On October 17, 2018, the Federal Circuit ruled that the Department of Veteran Affairs (“VA”) must give priority to veteran-owned small businesses (“VOSB”) when awarding contracts. (PDS Consultants Inc. v. U.S., et al., Nos. 17-2379 and 17-2512, 2018 WL 5019735 – Fed. Cir. Oct. 17, 2018).
At first blush, no one would argue with the foregoing statement.
But, this mandate became less clear when the VA was faced with awarding a contract to a VOSB or following an otherwise mandatory requirement for all federal agencies to buy a specific list of items made by nonprofits employing the blind and significantly disabled.
Here is the source of confusion. More than 40 years ago, Congress enacted the Javits-Wagner-O’Day Act (“JWOD”), which required federal agencies to buy certain items and services from nonprofits that employ the blind or people with other significant disabilities. Today, this mandatory procurement policy is implemented through the AbilityOne program.

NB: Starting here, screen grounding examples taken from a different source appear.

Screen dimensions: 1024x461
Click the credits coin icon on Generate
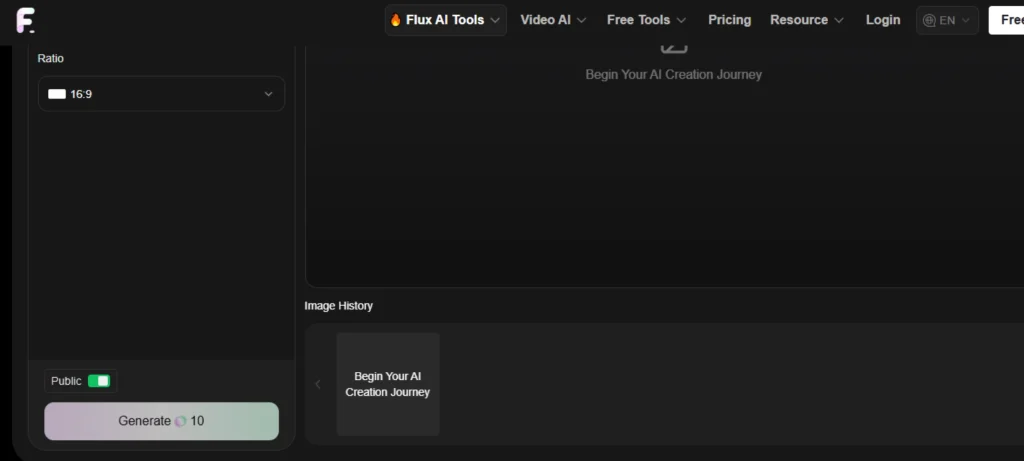pyautogui.click(x=180, y=421)
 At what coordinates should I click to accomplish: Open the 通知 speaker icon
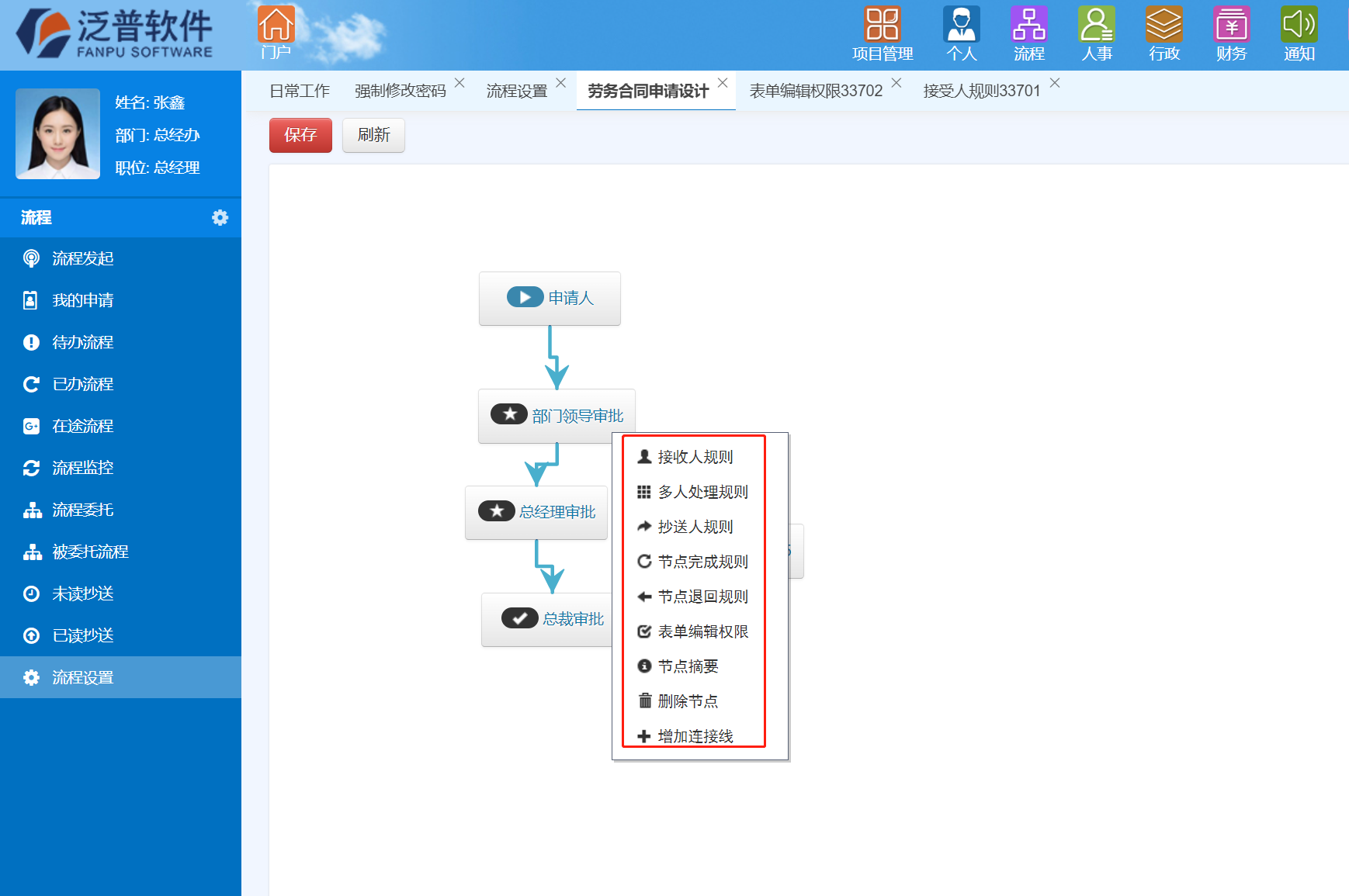coord(1299,25)
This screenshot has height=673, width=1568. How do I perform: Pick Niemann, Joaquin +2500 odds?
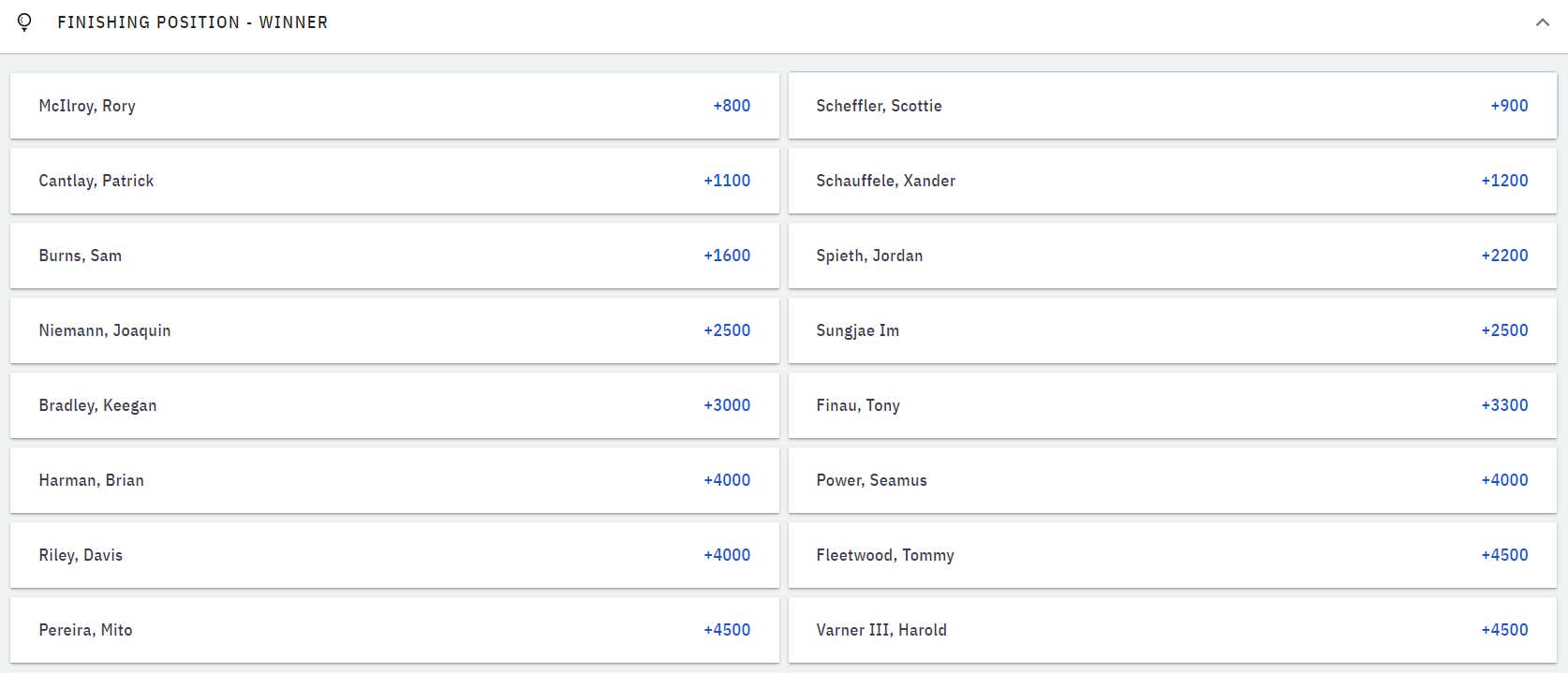(394, 330)
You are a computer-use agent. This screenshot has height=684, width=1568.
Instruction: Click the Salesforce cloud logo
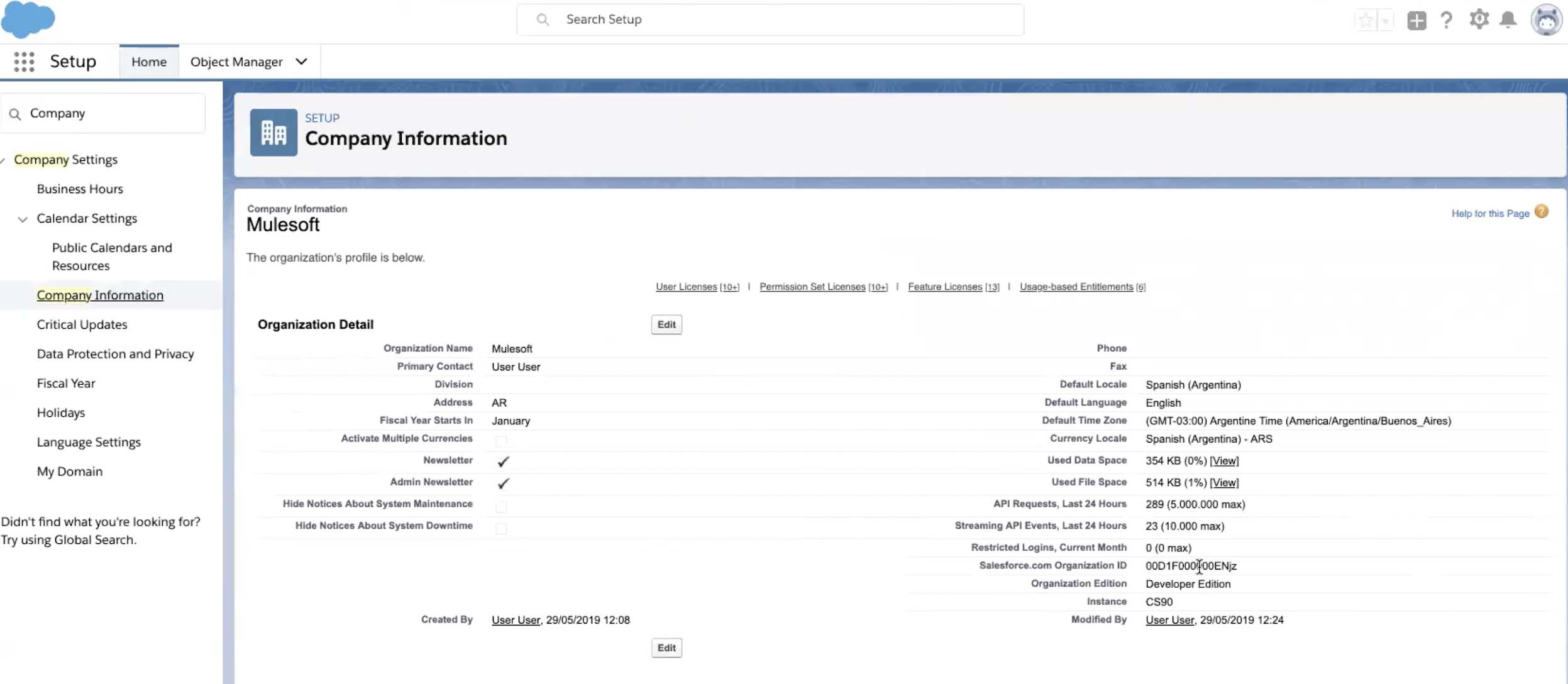[29, 19]
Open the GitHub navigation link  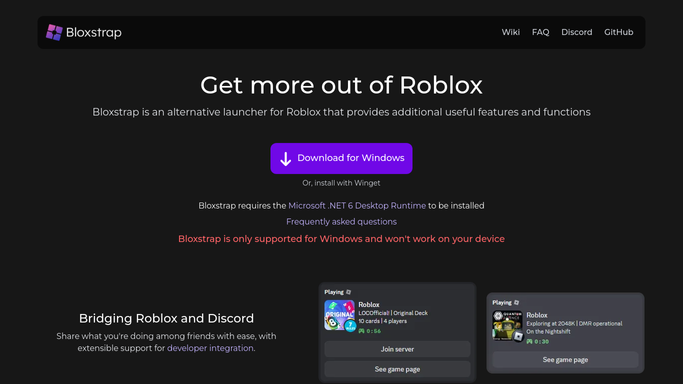pos(619,32)
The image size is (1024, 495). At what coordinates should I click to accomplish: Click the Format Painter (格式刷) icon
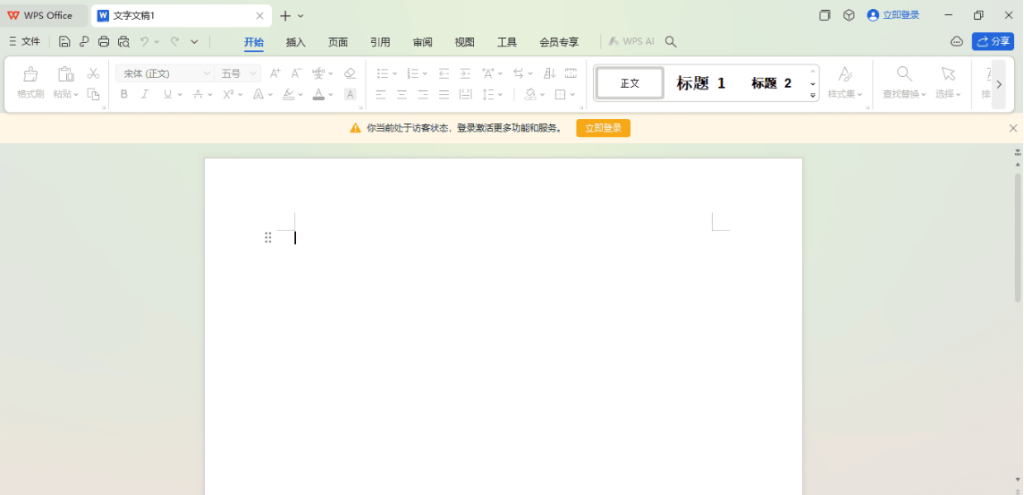point(30,74)
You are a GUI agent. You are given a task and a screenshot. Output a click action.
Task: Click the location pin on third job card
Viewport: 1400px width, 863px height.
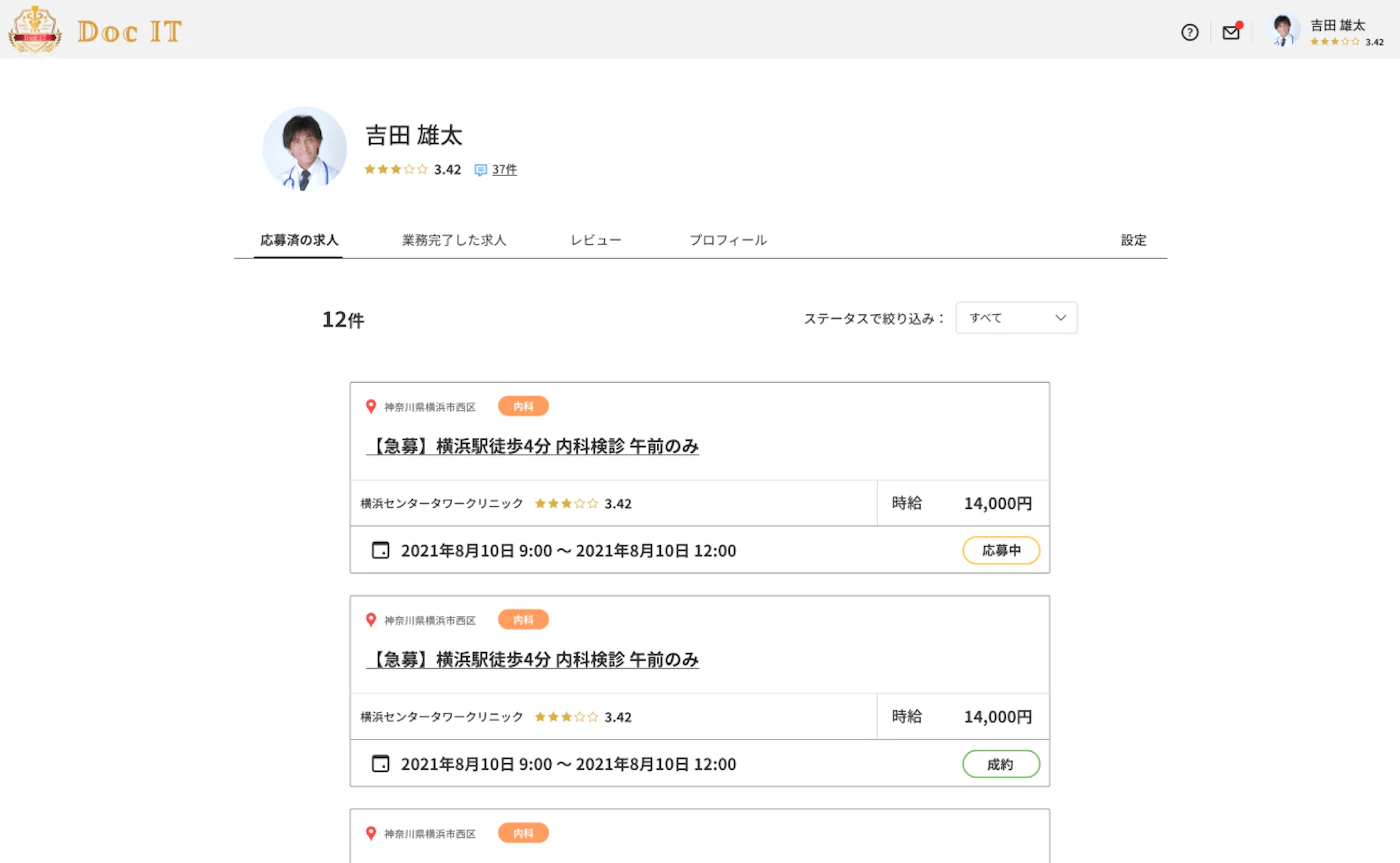coord(371,833)
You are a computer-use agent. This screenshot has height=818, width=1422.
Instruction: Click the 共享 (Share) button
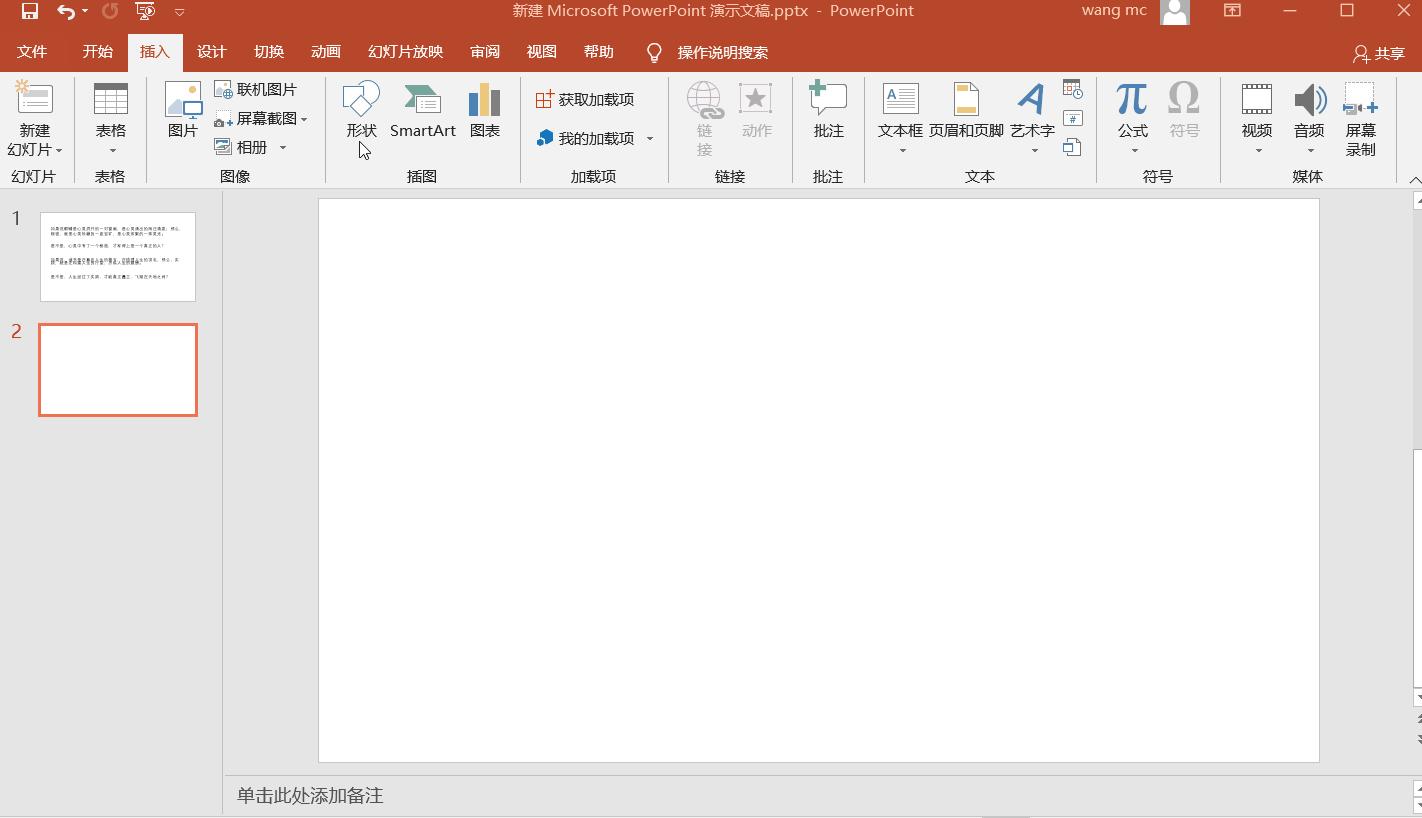tap(1378, 53)
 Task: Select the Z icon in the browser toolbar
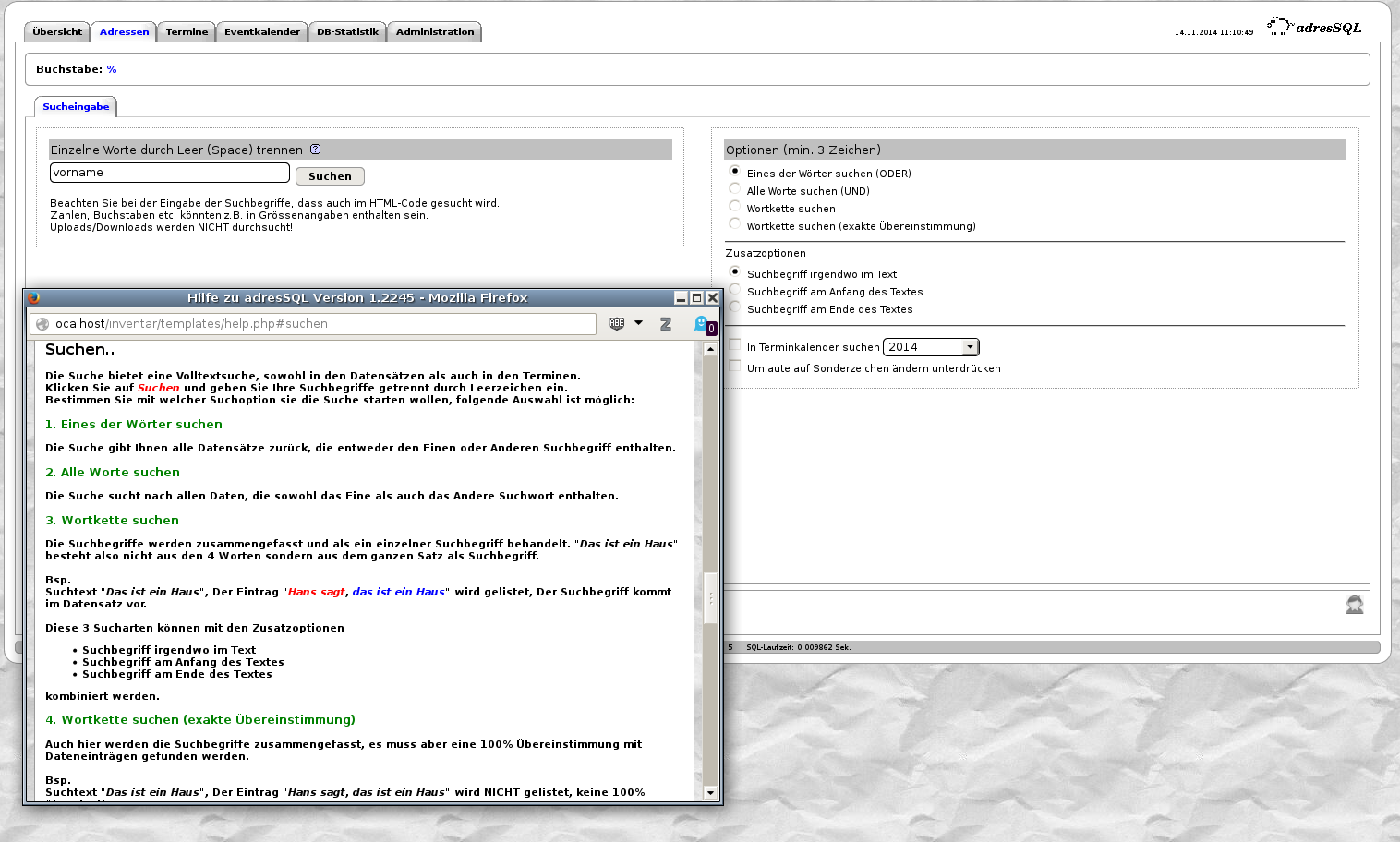click(x=666, y=324)
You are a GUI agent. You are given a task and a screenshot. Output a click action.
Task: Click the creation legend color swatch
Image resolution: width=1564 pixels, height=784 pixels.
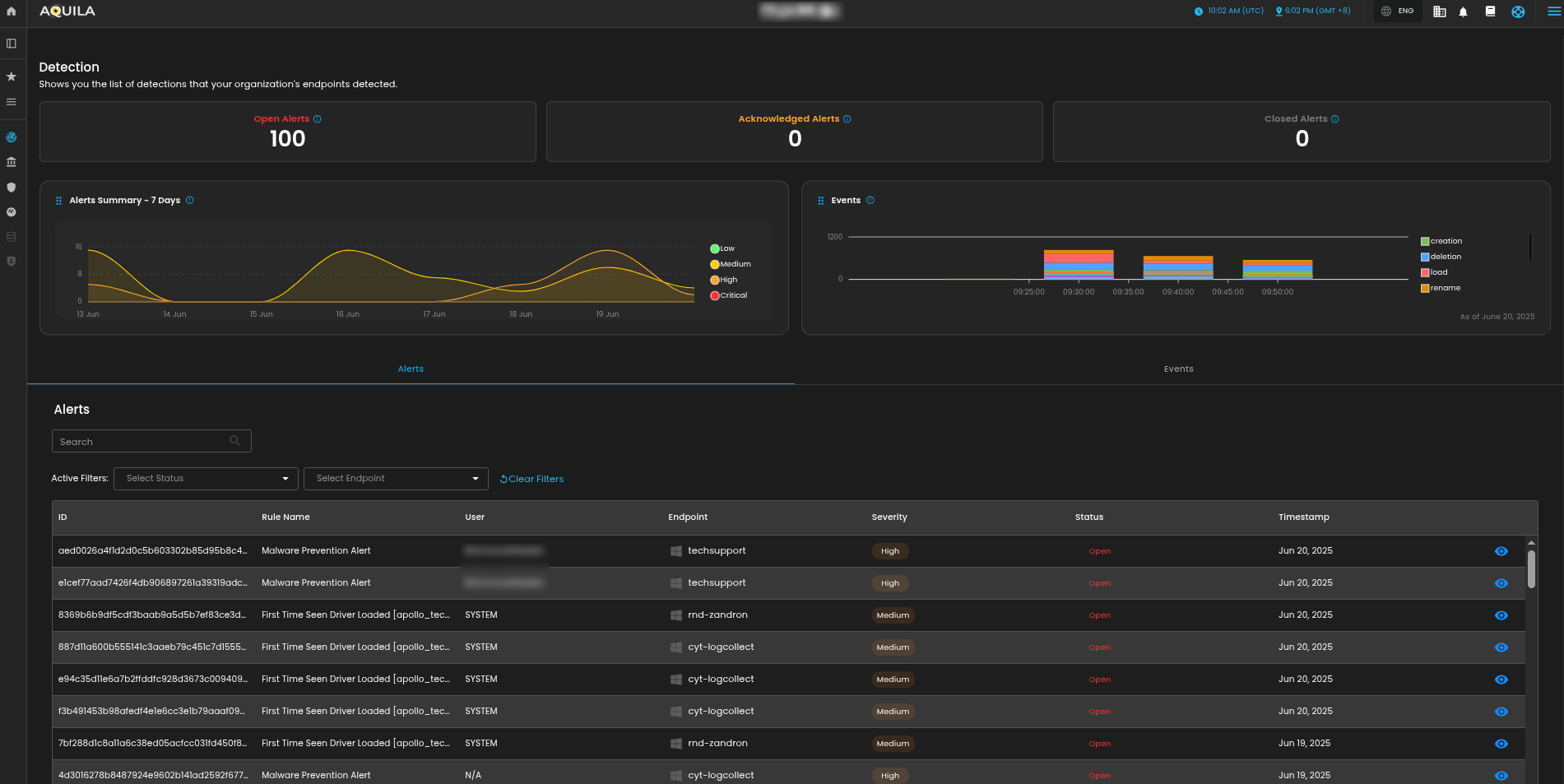click(x=1425, y=241)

In 2006, Congress passed the Veterans Benefits, Health Care, and Information Technology Act (“VBA”). As the U.S. Supreme Court stated in Kingdomware, the VBA made it mandatory in almost every procurement for the VA to follow the “Rule of Two.” The “Rule of Two” requires the VA to award a contract to a VOSB whenever at least two VOSBs can perform the work at a reasonable price.